> _WHAT IS BEING ASKED_
How many lines of the material contain the string "pixels", matching case exactly? Give only the number.

> _MATERIAL FOR THE TASK_
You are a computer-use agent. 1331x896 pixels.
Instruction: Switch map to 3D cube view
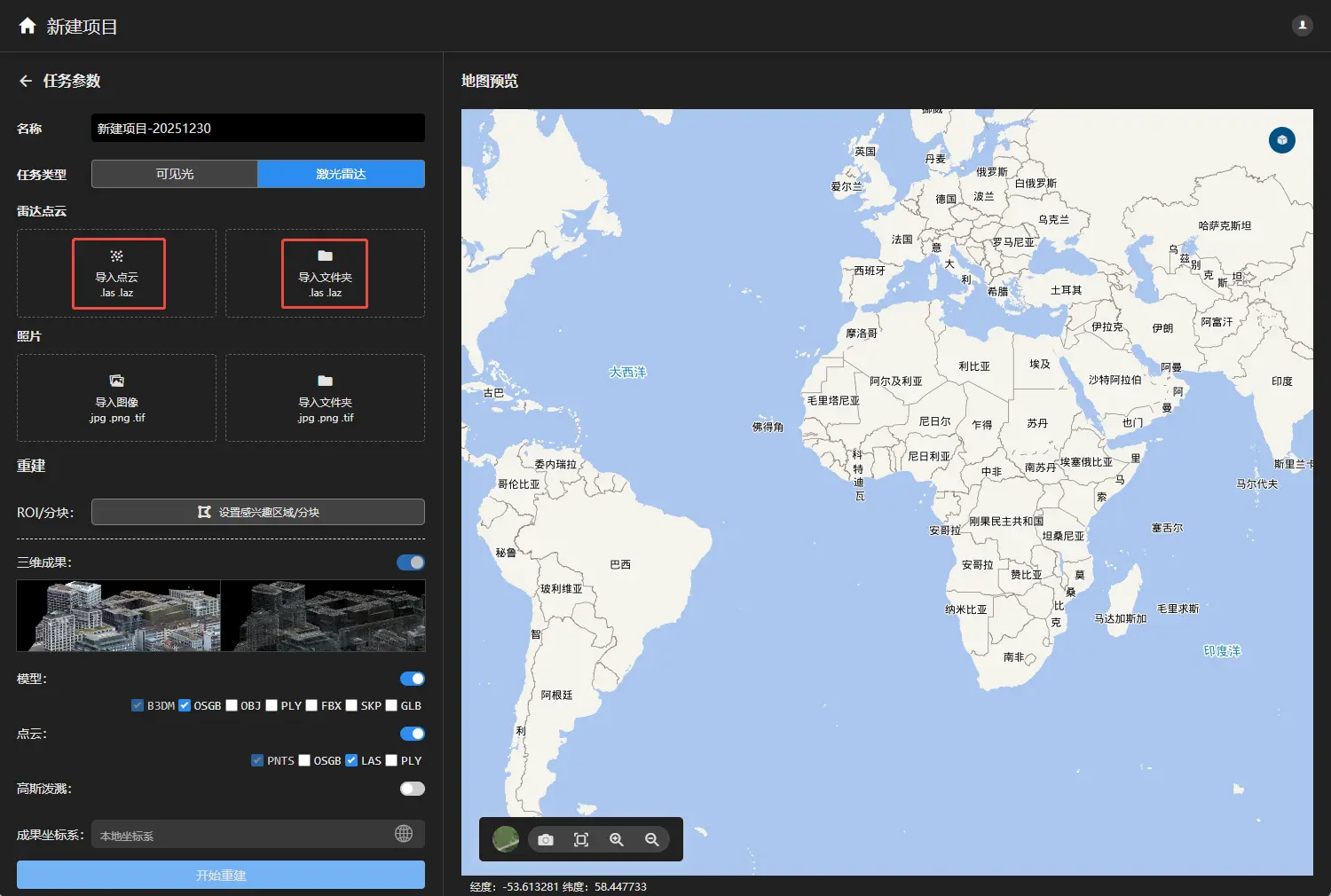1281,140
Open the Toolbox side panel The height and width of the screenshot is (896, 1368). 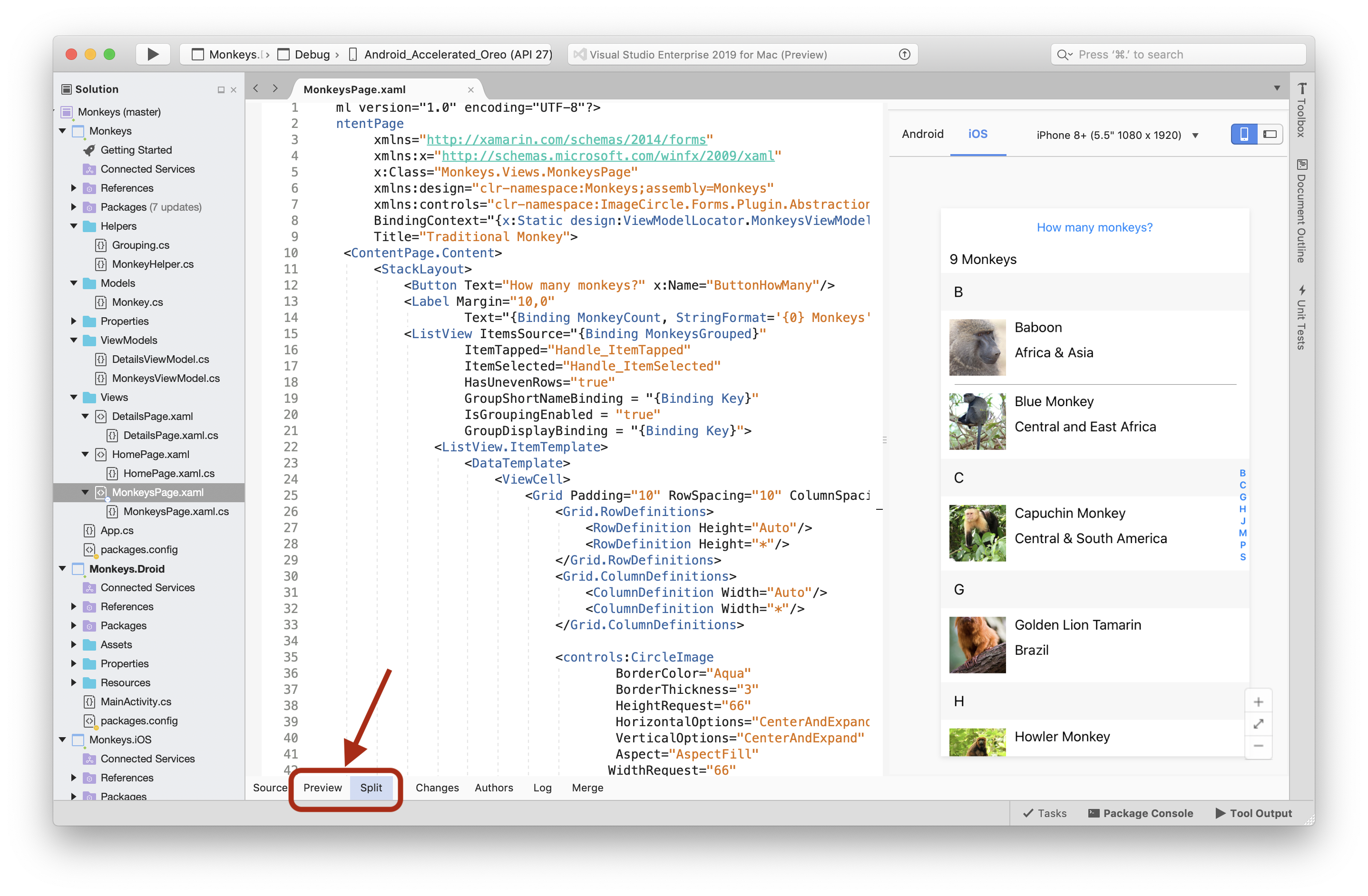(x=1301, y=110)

---

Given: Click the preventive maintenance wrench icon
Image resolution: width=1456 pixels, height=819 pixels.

> _COMPLETE OUTPUT_
2